A última TREC que precisamos cobrir é Analise Quase Incidentes e Pequenos Erros – para que você não tenha que se preocupar com os grandes. O princípio básico aqui é que existem muitas lesões pequenas ou quase incidentes em comparação com os ferimentos graves, mas todos são causados pelo mesmo padrão de estado que conduz ao erro. Então, se pudermos aprender com os gratuitos, não precisaremos sofrer com os graves (ver Figura 1). Sempre quer você cometer um erro, esbarrar em algo, ou perder momentaneamente seu equilíbrio – mesmo que você não caia – pergunte-se por quê. Foi um estado como a pressa, a frustração, ou o cansaço cujo gatilho mental você não ativou? Ou foi a complacência levando a sua mente para longe da tarefa? Se foi complacência, então você provavelmente precisa trabalhar para melhorar um hábito relacionado à segurança, ou você precisa fazer um esforço maior para observar os outros em busca de padrões de riscos de estados que conduzem a erros. Portanto, esta é a base ou a parte fundamental desta técnica, mas outra parte desta técnica é pensar sobre como este quase incidente ou lesão mínima poderia ter sido pior. Ao contemplar os piores cenários, os caminhos neurais são criados em nossos cérebros, o que eventualmente nos dará aquela sensação quase instantânea de perigo. Então, fazer com que as pessoas relatem situações sobre lesões e quase incidentes que aconteceram com elas, os estados e os erros críticos envolvidos, e fazer com que pensem em como isso poderia ter sido pior não é fomentar o medo. É, na verdade, usar a neurociência a nosso favor.

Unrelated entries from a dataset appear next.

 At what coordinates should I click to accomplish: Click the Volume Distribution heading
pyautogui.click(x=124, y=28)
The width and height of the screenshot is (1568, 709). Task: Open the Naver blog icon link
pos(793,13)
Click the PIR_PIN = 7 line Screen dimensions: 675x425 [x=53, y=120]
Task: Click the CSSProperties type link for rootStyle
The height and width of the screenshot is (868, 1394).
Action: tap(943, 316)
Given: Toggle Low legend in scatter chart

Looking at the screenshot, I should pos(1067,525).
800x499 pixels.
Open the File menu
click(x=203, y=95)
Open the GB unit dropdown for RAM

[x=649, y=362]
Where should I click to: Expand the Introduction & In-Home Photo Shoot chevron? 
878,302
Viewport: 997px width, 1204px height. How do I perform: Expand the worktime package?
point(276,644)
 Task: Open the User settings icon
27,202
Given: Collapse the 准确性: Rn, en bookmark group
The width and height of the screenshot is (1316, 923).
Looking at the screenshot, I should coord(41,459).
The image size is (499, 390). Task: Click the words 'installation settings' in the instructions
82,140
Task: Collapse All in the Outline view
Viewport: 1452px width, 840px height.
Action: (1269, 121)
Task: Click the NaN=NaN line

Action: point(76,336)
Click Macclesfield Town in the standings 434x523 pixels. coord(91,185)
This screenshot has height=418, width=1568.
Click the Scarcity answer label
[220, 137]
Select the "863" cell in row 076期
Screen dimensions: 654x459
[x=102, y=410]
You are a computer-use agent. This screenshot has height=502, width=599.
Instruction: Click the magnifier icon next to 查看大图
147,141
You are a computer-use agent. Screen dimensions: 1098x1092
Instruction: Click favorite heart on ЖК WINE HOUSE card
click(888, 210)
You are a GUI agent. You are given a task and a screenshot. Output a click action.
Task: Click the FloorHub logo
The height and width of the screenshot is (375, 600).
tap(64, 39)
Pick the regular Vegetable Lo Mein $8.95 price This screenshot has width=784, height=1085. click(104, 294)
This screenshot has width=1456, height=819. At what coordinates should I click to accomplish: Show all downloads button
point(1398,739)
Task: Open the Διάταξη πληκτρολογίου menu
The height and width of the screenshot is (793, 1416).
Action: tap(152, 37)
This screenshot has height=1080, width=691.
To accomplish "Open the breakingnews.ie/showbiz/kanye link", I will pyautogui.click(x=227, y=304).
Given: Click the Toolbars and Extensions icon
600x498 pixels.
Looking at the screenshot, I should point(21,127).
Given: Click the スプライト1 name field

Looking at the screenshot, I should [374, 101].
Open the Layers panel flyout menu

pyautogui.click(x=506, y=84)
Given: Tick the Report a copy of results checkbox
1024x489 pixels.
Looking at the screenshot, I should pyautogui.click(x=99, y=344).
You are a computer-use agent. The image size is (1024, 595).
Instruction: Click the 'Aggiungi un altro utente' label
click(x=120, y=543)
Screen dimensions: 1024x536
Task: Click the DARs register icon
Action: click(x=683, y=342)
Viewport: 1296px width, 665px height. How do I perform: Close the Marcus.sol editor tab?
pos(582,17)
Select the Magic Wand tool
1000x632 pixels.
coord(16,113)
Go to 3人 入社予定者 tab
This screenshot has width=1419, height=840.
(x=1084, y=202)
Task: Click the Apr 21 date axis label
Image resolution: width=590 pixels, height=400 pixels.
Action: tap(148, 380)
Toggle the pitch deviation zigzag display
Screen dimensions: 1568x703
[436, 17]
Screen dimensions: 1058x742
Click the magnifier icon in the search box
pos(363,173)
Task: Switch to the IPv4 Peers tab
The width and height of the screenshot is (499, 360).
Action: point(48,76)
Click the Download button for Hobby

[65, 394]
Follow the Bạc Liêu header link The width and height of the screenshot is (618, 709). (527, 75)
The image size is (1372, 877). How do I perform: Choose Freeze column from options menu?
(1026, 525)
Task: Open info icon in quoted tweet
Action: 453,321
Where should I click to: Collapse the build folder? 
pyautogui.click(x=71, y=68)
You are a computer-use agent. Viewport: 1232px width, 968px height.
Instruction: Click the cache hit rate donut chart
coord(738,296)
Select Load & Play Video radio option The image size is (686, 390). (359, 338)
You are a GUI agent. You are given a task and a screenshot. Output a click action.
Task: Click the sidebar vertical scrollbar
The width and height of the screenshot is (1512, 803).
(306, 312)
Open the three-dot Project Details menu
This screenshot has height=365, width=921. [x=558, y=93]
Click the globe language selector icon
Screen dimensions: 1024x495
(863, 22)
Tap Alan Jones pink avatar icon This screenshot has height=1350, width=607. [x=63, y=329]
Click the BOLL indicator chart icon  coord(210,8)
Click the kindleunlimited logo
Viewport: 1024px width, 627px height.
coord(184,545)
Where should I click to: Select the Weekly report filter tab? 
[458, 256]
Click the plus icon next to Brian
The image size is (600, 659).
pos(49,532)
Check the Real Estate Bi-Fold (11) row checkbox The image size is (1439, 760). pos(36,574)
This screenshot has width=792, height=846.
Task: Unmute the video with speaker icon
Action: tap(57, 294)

Em vez de sempre ter que experimentar a dor em nós mesmos, podemos simplesmente pensar sobre isso quando ouvimos relatos de outras pessoas – e isso funciona muito bem. Então, você sabia que poderia usar a sua imaginação para ajudar a evitar lesões graves? (Meu pai não sabia). Como você pode imaginar, é uma grande mudança de paradigma para muitos gerentes e profissionais de segurança que não conseguem entender por que estamos perdendo tempo fazendo os trabalhadores contarem histórias sobre seus ferimentos acidentais graves e a dor/inconveniência que causaram. Estas são geralmente as mesmas pessoas que ainda voltam ao paradigma dos “riscos e custos irrecuperáveis”. Então, para elas, há algumas boas notícias, porque usar a sua imaginação não custa dinheiro.

Em resumo, existem quatro Técnicas de Redução de Erros Críticos para lidar com as lesões na Área Pessoal (mais de 95%). Estas técnicas são apoiadas pela neurociência, o que prova, entre outras coisas, o por que você tem que investir um pouco de tempo e esforço nas quatro TREC. Assim como abrir caminho na mata, uma grande quantidade de repetições é a chave para construir o caminho neural, também para mantê-lo a fim de que não se desgaste ou desapareça. Assim como um instrumento musical que você não toca sempre ou um idioma que você não fala há muito tempo, estes caminhos neurais também vão se enfraquecendo se você não continuar a usá-los. Podemos aprender muito com a neurociência. Especialmente no que se refere à complacência, aos hábitos e à forma como a pressa e a frustração podem sobrepor-se aos bons hábitos.